Campus Watch Responds:
[Ed: The following entry was reposted from the Campus Watch blog post, “Priyamvada Gopal of Cambridge University Gets Campus Watch Wrong, Laments Cancellation of UCU Boycott Debate”]
Cambridge University English professor Priyamvada Gopal, writing in today’s Guardian, charges Campus Watch with attempting to deny free speech to academics with whom we disagree. Gopal is upset that the University and College Union, a British academic organization, has backed off its proposed debate on whether or not to boycott Israeli universities.
She titles her op-ed “A Shameful Silence.” Along the way, she mischaracterizes Campus Watch and its mission.
Gopal writes:
The move [to cancel public debates on implementing the boycott] comes at a time when academic freedom cannot be taken for granted….Organisations such as Campus Watch monitor what academics write and teach, compile blacklists and attempt to shut down debate, despite their claim to support free speech. Respected scholars who have faced campaigns include Columbia University’s Middle East specialist Joseph Massad, who was accused and then cleared of anti-semitism; outspoken Michigan professor Juan Cole; and Norman Finkelstein, refused tenure and forced to resign after DePaul University came under external pressure. Most recently, Archbishop Desmond Tutu was banned by the University of St Thomas in Minnesota because of his stance on Israel/Palestine.
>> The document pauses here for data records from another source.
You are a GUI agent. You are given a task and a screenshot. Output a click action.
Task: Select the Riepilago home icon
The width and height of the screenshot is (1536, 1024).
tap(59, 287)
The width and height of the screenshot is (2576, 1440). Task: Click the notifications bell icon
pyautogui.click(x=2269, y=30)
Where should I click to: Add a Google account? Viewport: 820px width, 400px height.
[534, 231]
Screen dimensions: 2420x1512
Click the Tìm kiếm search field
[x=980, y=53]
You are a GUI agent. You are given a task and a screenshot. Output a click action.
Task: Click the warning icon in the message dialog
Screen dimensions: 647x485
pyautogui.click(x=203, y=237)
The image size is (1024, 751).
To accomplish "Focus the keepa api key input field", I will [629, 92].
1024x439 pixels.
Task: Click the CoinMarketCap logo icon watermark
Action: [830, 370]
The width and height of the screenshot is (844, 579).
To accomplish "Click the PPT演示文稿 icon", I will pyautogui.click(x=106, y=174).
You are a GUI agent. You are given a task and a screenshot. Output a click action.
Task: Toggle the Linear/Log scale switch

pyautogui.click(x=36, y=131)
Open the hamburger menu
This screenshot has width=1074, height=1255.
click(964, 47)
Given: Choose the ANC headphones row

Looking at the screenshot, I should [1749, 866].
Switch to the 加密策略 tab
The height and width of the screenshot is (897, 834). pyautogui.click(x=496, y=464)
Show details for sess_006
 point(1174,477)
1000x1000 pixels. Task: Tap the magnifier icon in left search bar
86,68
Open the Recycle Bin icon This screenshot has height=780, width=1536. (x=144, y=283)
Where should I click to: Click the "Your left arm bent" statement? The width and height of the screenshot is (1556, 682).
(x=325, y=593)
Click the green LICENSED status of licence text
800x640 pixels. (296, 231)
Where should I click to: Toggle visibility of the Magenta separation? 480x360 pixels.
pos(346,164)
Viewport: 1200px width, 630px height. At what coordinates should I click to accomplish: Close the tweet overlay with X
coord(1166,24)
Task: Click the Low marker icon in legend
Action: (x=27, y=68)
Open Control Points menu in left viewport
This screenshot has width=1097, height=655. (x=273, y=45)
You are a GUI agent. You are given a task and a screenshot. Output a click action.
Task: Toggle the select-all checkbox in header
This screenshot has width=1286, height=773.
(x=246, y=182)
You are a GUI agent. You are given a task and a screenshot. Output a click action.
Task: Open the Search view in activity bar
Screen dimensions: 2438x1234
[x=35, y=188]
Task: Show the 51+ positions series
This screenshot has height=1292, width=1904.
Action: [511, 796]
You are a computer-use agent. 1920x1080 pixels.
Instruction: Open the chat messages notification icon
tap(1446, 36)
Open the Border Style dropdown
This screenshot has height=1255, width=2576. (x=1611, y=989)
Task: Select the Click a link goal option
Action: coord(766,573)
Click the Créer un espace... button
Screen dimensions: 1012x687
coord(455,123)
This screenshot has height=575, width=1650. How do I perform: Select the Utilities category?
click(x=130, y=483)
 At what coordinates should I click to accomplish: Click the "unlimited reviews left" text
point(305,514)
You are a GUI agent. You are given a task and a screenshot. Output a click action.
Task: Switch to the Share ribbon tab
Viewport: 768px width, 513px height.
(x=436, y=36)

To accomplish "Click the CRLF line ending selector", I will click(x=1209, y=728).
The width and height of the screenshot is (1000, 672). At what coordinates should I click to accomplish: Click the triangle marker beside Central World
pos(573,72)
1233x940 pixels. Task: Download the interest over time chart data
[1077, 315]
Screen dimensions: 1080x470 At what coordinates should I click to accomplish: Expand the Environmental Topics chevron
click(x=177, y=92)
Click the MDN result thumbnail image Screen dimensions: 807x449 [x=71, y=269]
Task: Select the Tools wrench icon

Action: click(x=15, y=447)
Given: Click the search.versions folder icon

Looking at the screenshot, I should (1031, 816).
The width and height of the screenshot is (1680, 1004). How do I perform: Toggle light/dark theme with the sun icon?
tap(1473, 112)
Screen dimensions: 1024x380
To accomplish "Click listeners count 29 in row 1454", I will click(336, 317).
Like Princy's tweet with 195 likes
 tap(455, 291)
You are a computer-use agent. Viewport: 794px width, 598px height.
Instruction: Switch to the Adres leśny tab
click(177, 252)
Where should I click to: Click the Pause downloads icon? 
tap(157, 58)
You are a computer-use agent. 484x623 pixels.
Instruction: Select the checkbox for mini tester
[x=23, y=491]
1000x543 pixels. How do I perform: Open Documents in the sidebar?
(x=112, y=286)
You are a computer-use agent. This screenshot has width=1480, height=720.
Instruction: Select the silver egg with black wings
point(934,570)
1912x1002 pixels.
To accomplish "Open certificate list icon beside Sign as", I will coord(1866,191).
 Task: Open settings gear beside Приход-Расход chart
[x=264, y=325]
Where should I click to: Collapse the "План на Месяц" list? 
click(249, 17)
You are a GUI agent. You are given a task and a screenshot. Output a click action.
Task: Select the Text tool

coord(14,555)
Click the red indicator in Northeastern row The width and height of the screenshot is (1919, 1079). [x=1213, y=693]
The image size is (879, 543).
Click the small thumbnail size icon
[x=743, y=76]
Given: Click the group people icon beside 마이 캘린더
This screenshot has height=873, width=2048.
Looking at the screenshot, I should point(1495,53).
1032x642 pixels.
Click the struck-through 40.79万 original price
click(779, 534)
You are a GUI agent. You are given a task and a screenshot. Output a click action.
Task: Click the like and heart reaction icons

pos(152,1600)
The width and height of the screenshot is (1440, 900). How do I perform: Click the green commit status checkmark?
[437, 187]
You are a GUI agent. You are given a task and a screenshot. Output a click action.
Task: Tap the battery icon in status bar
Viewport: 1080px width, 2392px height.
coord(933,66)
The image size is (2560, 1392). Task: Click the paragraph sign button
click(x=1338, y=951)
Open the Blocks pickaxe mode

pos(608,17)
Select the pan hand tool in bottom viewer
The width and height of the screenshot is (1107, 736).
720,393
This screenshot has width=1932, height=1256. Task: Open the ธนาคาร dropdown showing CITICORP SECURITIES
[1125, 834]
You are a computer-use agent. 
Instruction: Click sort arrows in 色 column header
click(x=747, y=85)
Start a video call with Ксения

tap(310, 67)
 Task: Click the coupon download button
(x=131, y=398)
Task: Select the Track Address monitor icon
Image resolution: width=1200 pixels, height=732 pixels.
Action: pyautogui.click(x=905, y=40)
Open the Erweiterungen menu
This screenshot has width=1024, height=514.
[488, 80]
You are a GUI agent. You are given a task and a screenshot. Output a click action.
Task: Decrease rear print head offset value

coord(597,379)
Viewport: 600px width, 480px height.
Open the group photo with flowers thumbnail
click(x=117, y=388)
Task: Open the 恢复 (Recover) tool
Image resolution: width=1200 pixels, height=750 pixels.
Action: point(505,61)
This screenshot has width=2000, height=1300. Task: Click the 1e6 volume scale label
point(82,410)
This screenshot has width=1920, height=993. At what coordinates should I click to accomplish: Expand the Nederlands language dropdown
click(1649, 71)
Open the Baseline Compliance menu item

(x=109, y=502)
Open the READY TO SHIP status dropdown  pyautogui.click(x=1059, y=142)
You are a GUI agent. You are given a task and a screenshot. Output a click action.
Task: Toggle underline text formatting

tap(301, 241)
To state the obvious: CW does not compile blacklists; where does she see them on our site?
As for the tired charge that CW aims to “shut down debate,” it is rather the case that Gopal and her allies are so unused to debate of any kind that the mere appearance of alternative views causes them to swoon and cry foul. I invite critics to tell us precisely what mechanisms we use for achieving this grand claim. They cannot, of course, for we neither wish it nor have it within our means to achieve it.
Gopal objects to CW’s research on Joseph Massad, who was, as those who can discern gold from brass know, “cleared” only to the degree that an internal committee at Columbia denied that he is an anti-Semite. Massad’s statement to the committee was called by Martin Kramer, “a bizarre collage of self-serving lies, half-truths, and conspiracy theories.” Massad continues to call Israel a “racist state,” and the committee’s conclusions hardly settled the matter to the satisfaction of many outside observers and members of the Columbia community.
And what of Cole? He is a full professor of history at a major research institution (Michigan), active on the speaking tour (he’s at Penn today), and free to speak his mind, as he should be. It’s just that, to the regret of Gopal and her ilk who seek to hermetically seal academe from the outside world, Cole’s words are challenged regularly.
Gopal’s inclusion of Finkelstein and Archbishop Tutu in her list of supposedly silenced heroes further exposes her lack of research: we have never commissioned a single item on either man, as Campus Watch does not take positions on questions of tenure or on campus speakers.
If Gopal cannot bring herself to accept the legitimacy of external criticism of Middle East studies, she might at least spend a few minutes engaged in basic research before she attempts her next op-ed.